An international collaboration of cancer-research heavy-weights aims to grow 1,000 new cell lines for scientists to study — and that could be just the beginning.
The Human Cancer Models Initiative announced its pilot project on 11 July, and intends to complete the initial 1,000 models within 3 years. Members of the initiative include the US National Cancer Institute (NCI) in Bethesda, Maryland; Cancer Research UK in London; the Wellcome Trust Sanger Institute in Hinxton, UK; and Hubrecht Organoid Technology of Utrecht in the Netherlands.
The initial goal of 1,000 cell lines would roughly double the world’s collection of accessible cancer cell models, says Louis Staudt, head of the NCI’s Center for Cancer Genomics. But if all goes well during the pilot, the project will generate thousands more. Staudt estimates that researchers need about 10,000 models to fully capture the diversity of relatively common genetic subtypes of cancer. “Whether we actually will push into that depends a lot upon how easy and valuable the cell lines are from the pilot,” he says.
Reflections of reality
The initiative’s models will offer several improvements over most available cell lines. Each line will be matched with clinical data about the donor patient, and how they responded to treatment. The project will also use cutting-edge techniques to generate its models, which will include 3D cultures called organoids, and cells that have been reprogrammed to grow indefinitely in culture.
The hope is that these features will better reflect human cancers, enabling the cells to be used to model disease, screen for new drugs and determine which treatments are suited for which cancers.
Umber Cheema, a tissue engineer at University College London, says that the initiative is an exciting opportunity to unite protocols and expertise from different research groups. “It’s been a little bit disjointed, in terms of different people in different countries working on their specific models,” she says. “We have so much we can share with each other.”
The pilot project will give members of the initiative a chance to work out the kinks in their protocols, searching for ways to make their pipelines cheaper and more efficient, says Mathew Garnett, a cancer researcher at the Sanger Institute.

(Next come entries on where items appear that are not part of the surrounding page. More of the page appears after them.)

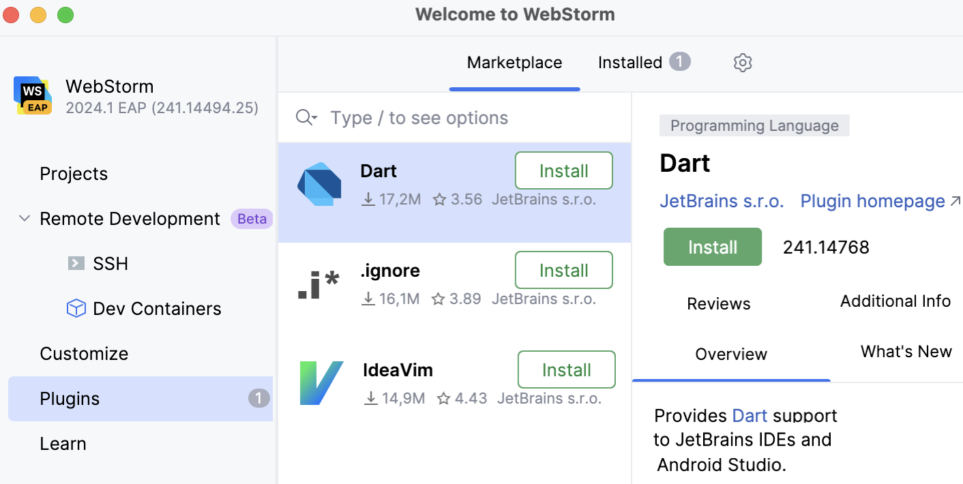Image resolution: width=963 pixels, height=484 pixels.
Task: Click the WebStorm EAP logo icon
Action: coord(32,95)
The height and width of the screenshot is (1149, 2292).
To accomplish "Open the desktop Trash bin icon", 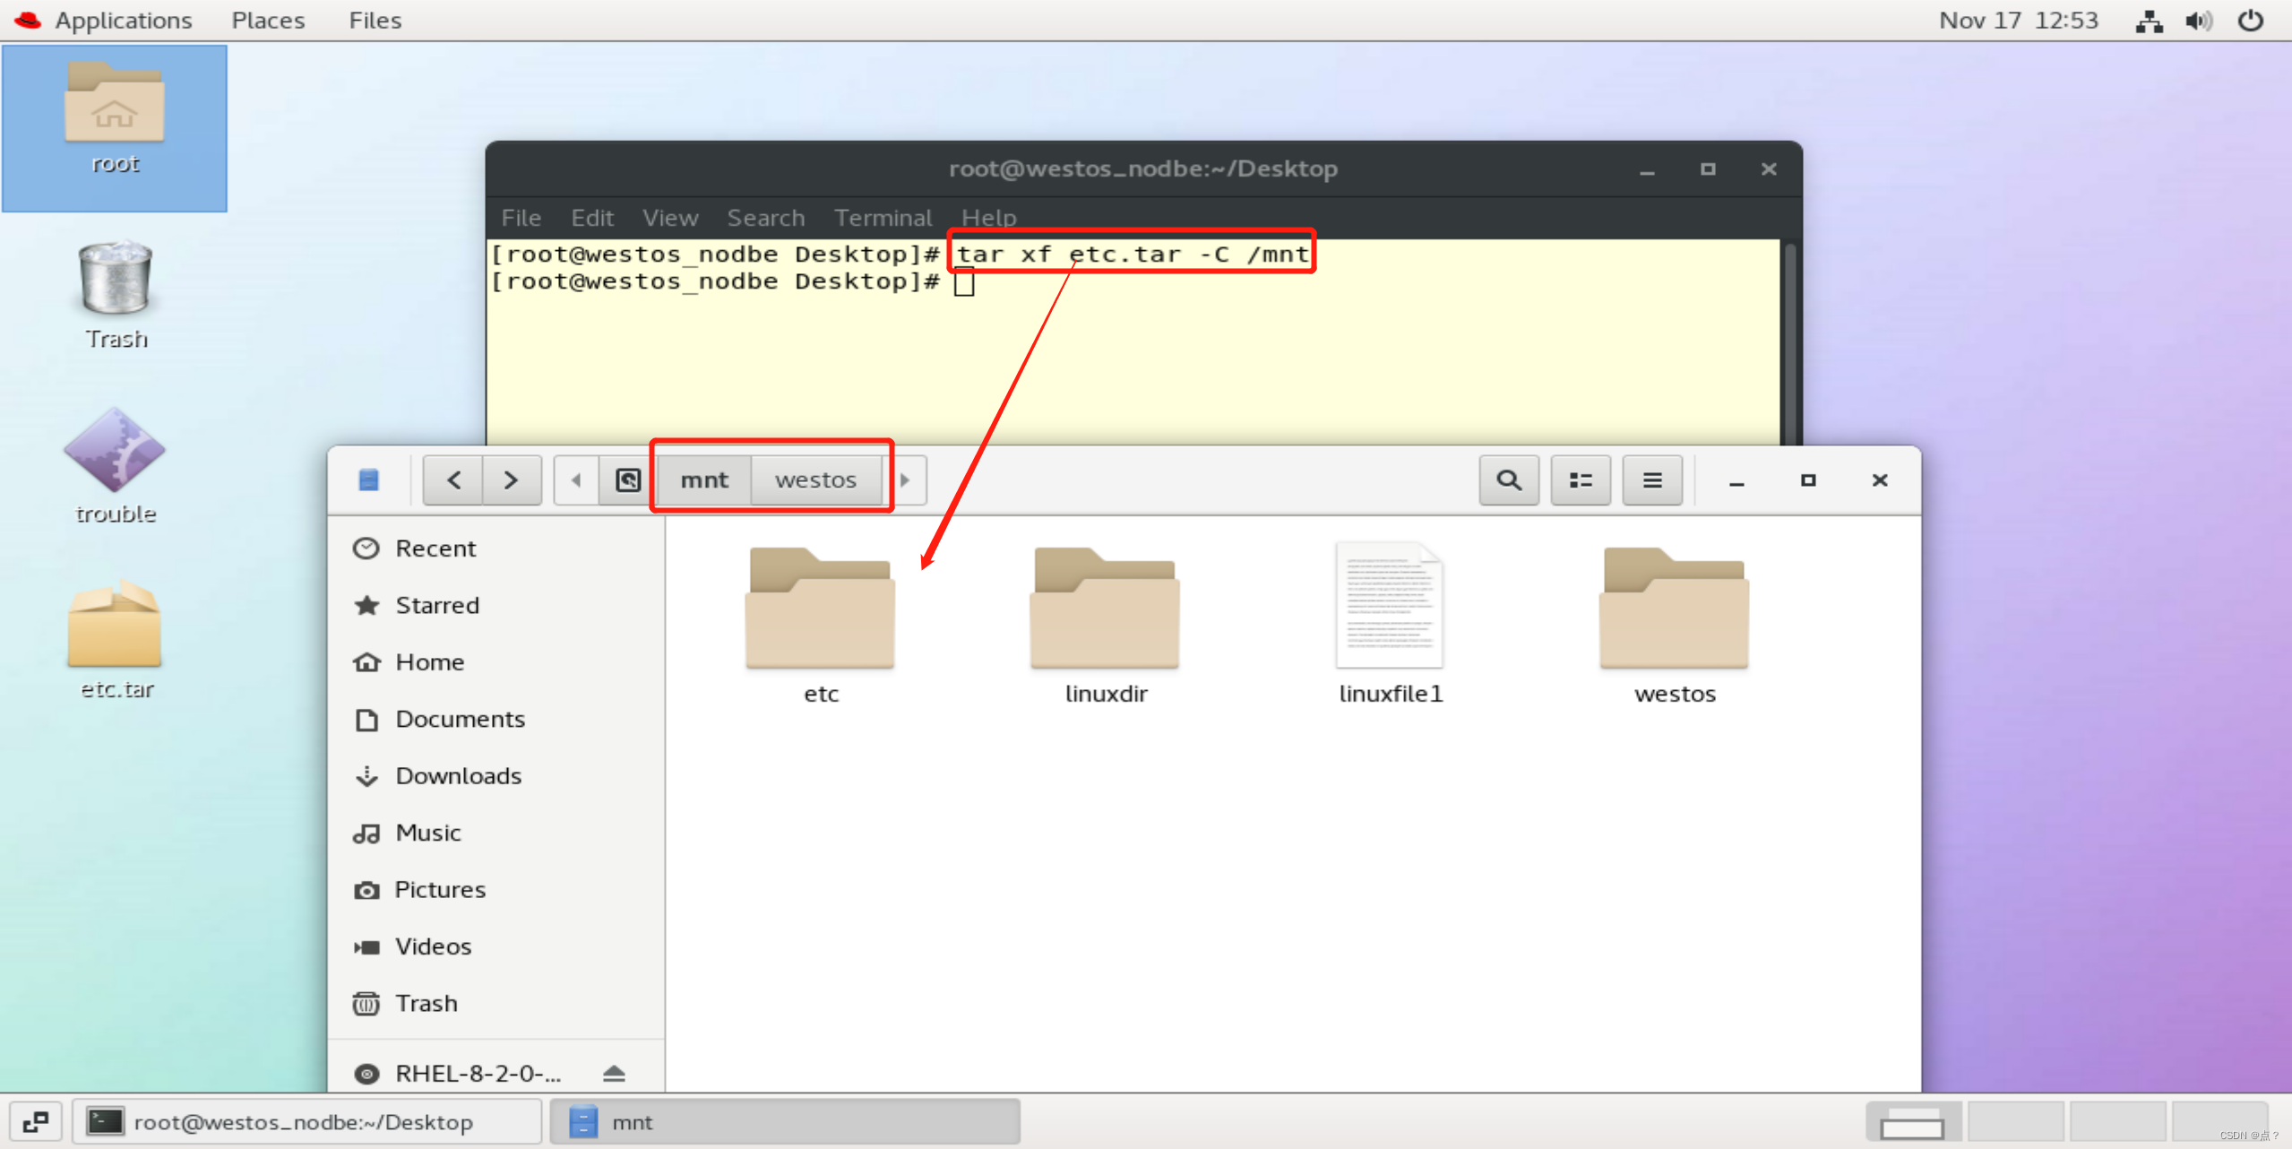I will click(x=115, y=280).
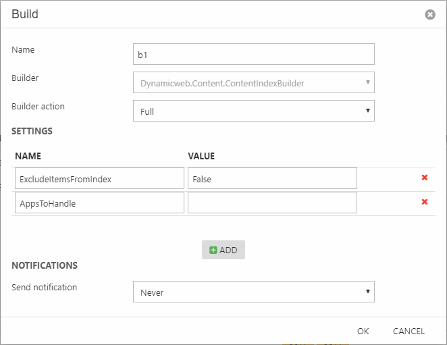Click the empty value field for AppsToHandle
Screen dimensions: 447x345
coord(272,203)
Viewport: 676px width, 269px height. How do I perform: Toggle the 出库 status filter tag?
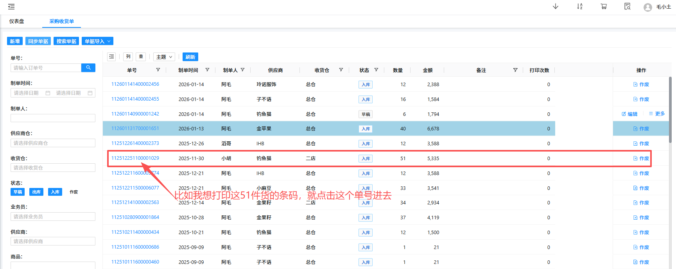pyautogui.click(x=36, y=192)
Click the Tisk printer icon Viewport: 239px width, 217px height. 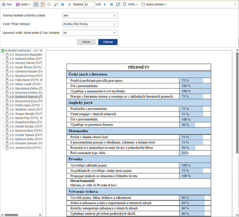[4, 5]
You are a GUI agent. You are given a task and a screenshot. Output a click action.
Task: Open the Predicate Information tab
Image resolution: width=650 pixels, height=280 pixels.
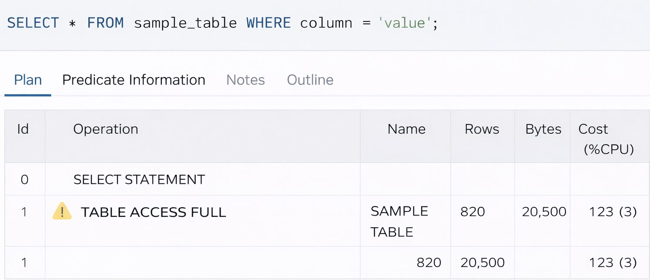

A key stumbling block can be establishing a network of clinics able to collect samples — and consent forms — and rush them to research labs to generate the models.
At the NCI, the Human Cancer Models Initiative will be paired with another effort to create a large collection of human cancer cells that have been grown in mice. Cell lines generated from that project will be fed into the cancer-models initiative, says Staudt.
The NCI is also interested in exploring other methods of deriving cell models — a hot field in cancer research. Staudt notes that groups are working to find optimal conditions for difficult-to-grow cancer cells, such as lymphoma. Others are trying to refine current models so that they better reflect a tumour’s natural environment. Cheema’s group, for example, grows cells in 3D cultures that reproduce some aspects of a tumour's environment, and even contain a rudimentary vascular system. Her team hopes to refine the technique so that it can be used to determine whether an individual’s cancer cells is likely to be metastatic, or to respond to a given therapy.
“There are people out there with their own special sauce,” says Staudt. “We are open to all of these opportunities.”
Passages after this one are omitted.